Give back exactly the lines from the one that holds "Pick the copper straight-through black cable" through the final line of the data; omit the pictures and add nothing.

** PROVIDED MATERIAL follows **

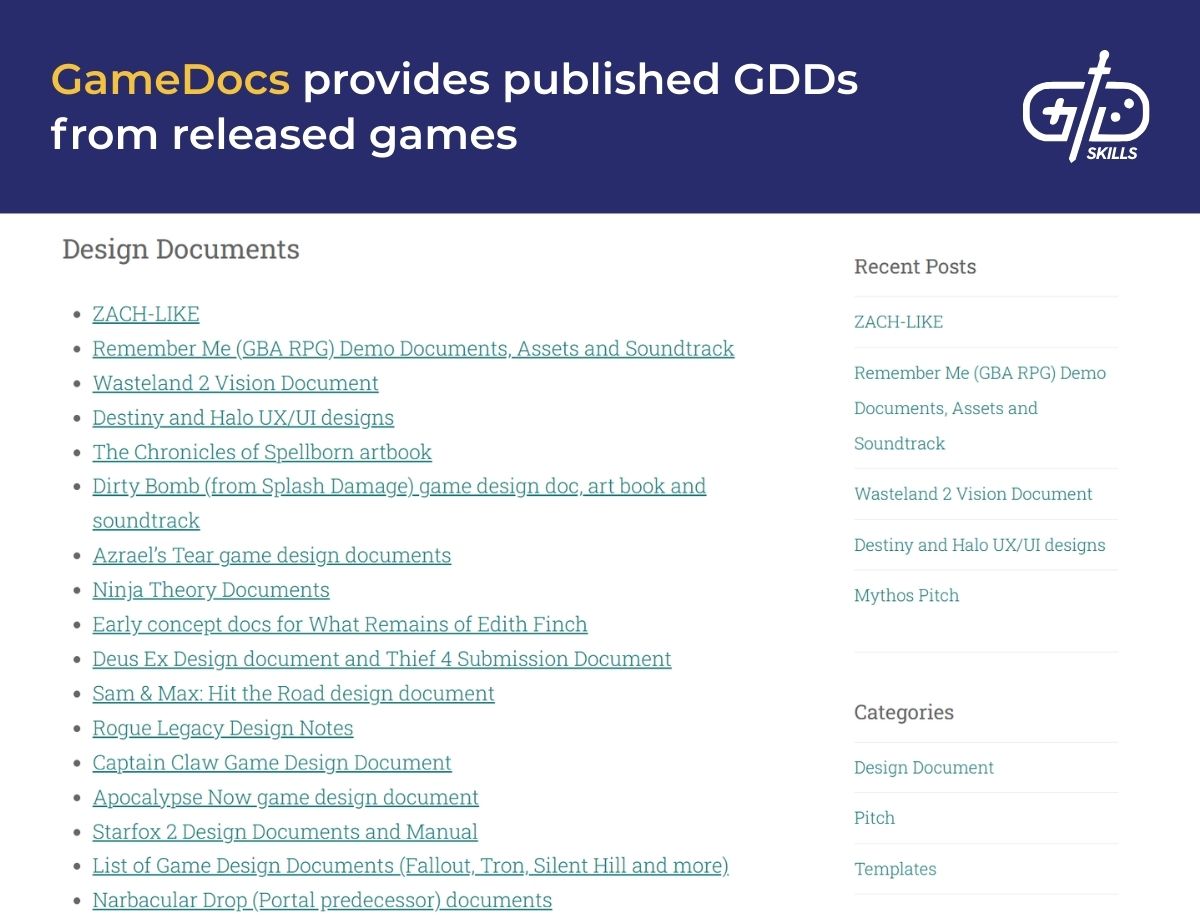Viewport: 1200px width, 920px height.
Task: Open the Rogue Legacy Design Notes
Action: click(222, 728)
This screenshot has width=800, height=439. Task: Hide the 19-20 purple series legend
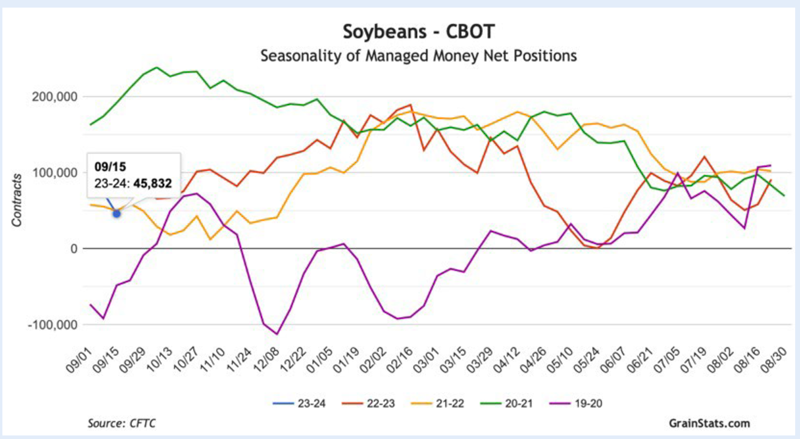pyautogui.click(x=576, y=403)
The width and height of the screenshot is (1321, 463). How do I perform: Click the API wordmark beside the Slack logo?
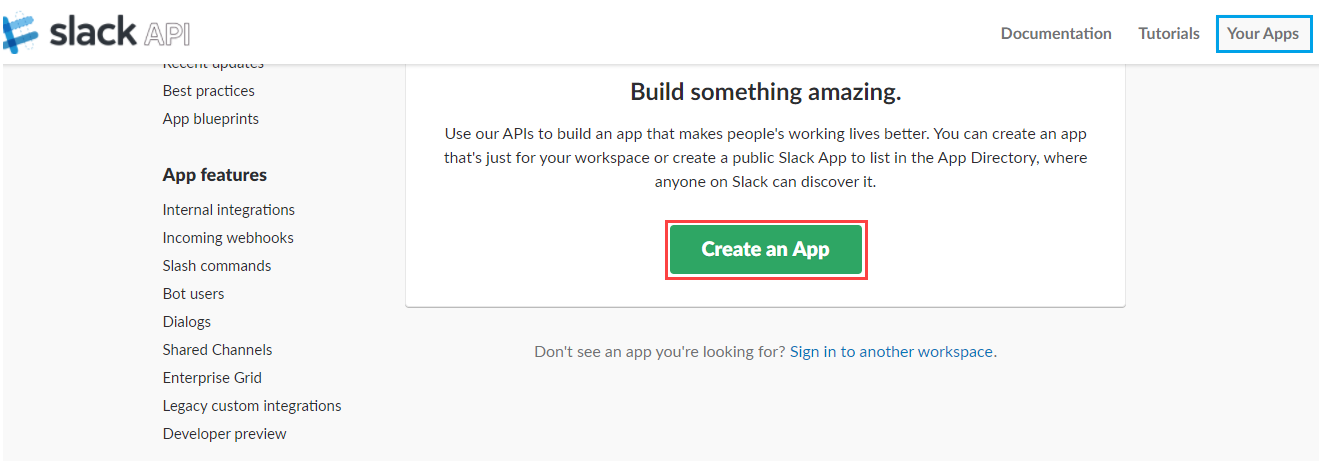167,33
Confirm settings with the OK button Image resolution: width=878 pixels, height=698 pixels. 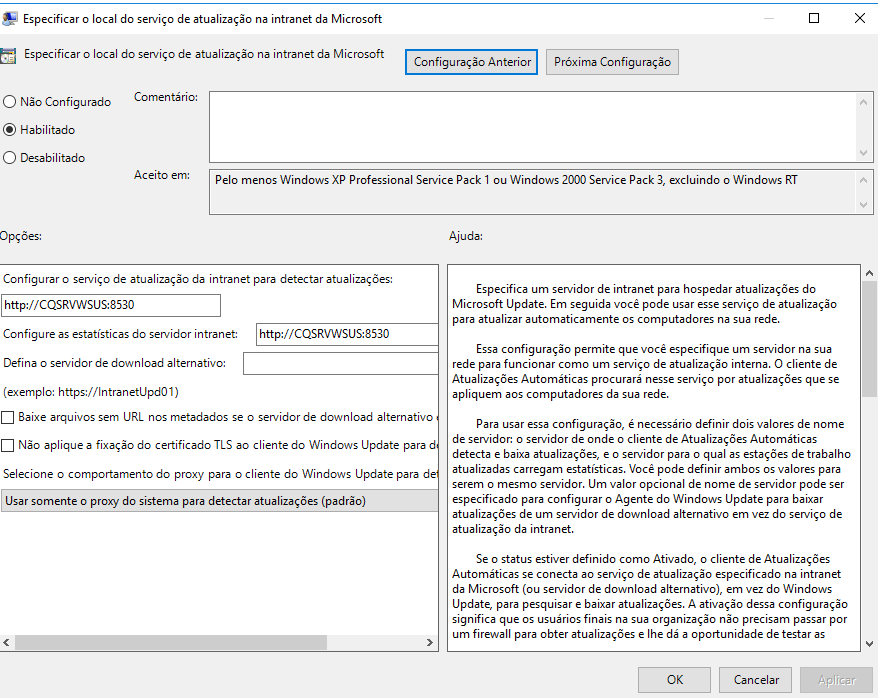point(674,679)
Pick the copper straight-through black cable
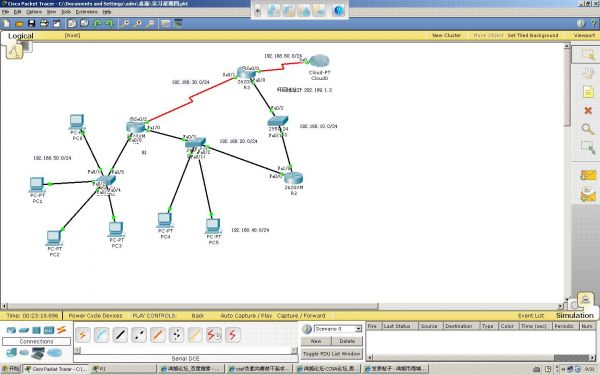 pyautogui.click(x=120, y=335)
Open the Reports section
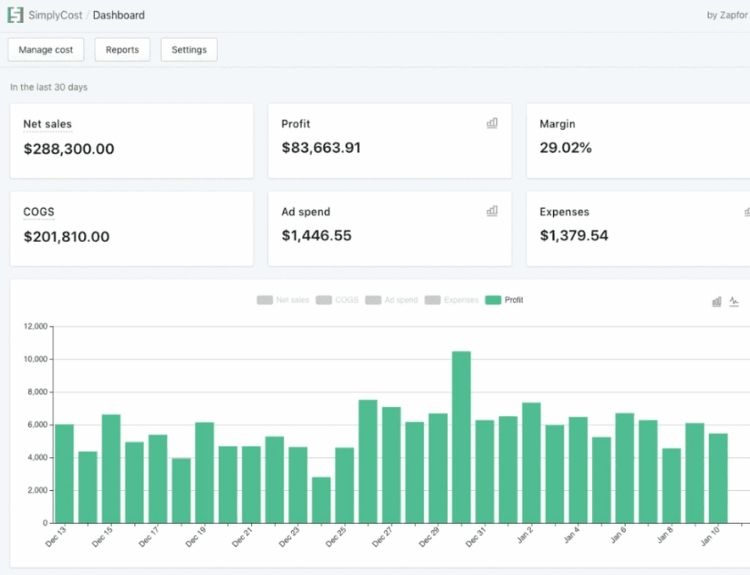Image resolution: width=750 pixels, height=575 pixels. 122,50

** End of PROVIDED MATERIAL **

» SOLUTION TO THE PROBLEM:
Pick the copper straight-through black cable
 pyautogui.click(x=120, y=335)
Open the Reports section
Image resolution: width=750 pixels, height=575 pixels. 122,50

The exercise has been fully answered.